Lequel des prophètes vos pères n’ont-ils pas persécuté ? Ils ont tué ceux qui annonçaient d’avance la venue du Juste, que vous avez livré maintenant, et dont vous avez été les meurtriers.

Ils poussèrent alors de grands cris, en se bouchant les oreilles, et ils se précipitèrent tous ensemble sur lui, le traînèrent hors de la ville, et le lapidèrent. Ac. 7.

Jésus dit à leur sujet : Jérusalem, Jérusalem, qui tues les prophètes et qui lapides ceux qui te sont envoyés, combien de fois ai-je voulu rassembler tes enfants, comme une poule rassemble ses poussins sous ses ailes, et vous ne l’avez pas voulu ! Mt. 23, 37.

Bien qu’ils soient misérables à ce point, ils croyaient être les « circoncis », par opposition à ces païens « incirconcis ». Bien qu’ils n’aient pas observé la loi, ils pouvaient se glorifier de la loi, des patriarches et des alliances.

C’était un peuple rebelle, mais ils voulaient cependant avoir l’honneur d’être fils d’Abraham.
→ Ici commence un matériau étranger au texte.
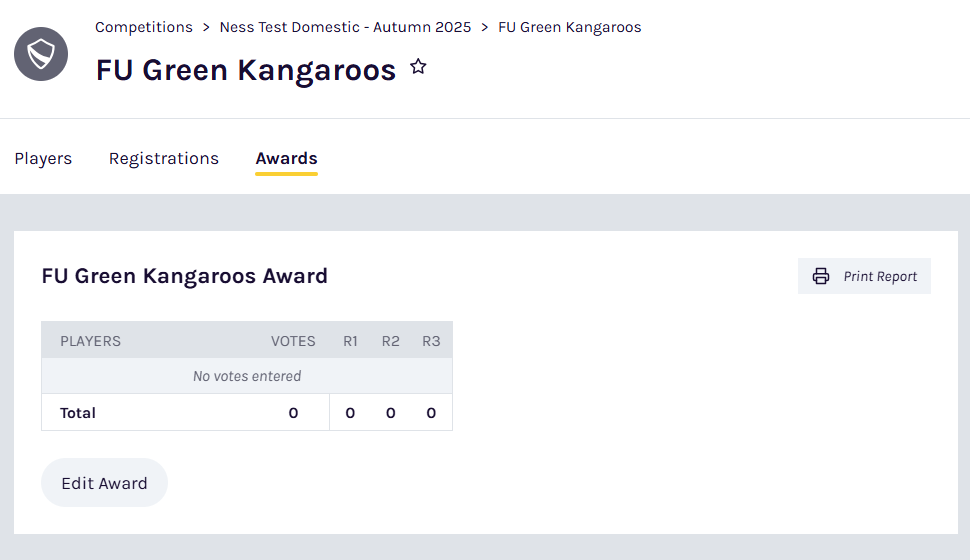Screen dimensions: 970x560
Task: Click the Print Report text label
Action: pyautogui.click(x=880, y=277)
Ils se glorifiaient de la loi qu’ils transgressaient quotidiennement, et des pères et des prophètes qu’ils avaient pourtant lapidés. Dans cette dignité qu’ils s’imaginaient posséder, ils regardaient les païens de haut, les considérant comme des êtres impurs.

Mais Dieu a établi Abraham comme le père de beaucoup de nations, il avait aussi une issue pour les Éphésiens, et de ce fait pour chaque assemblée, de quelque peuple qu’elle soit. C’est pourquoi l’apôtre continue en disant :

Mais maintenant, en Jésus-Christ, vous qui étiez jadis éloignés, vous avez été rapprochés par le sang de Christ. V. 13.

Sang béni ! Il fraye un chemin pour les Juifs comme pour les païens. Malgré la loi, les patriarches et les alliances, les Juifs avaient un corps du péché comme les païens. Les désirs de la chair les entraînaient à faire le contraire de ce que disait la loi. C’est pourquoi Dieu a dû envoyer son fils, pour effectuer une opération spirituelle dans la chair et y condamner le péché. De ce fait, le Juif et le païen se retrouvent sur un pied d’égalité ; c’est pourquoi aussi ils ont tous deux accès au Père, par le même Esprit. La loi avait été donnée à cause des transgressions, mais du moment que le corps du péché dans la chair a été anéanti, la loi qui s’appliquait aux transgressions a disparu tout à fait naturellement d’elle-même. Du même coup, la raison que les Juifs avaient de se glorifier a disparu, car c’était de la loi qu’ils se glorifiaient.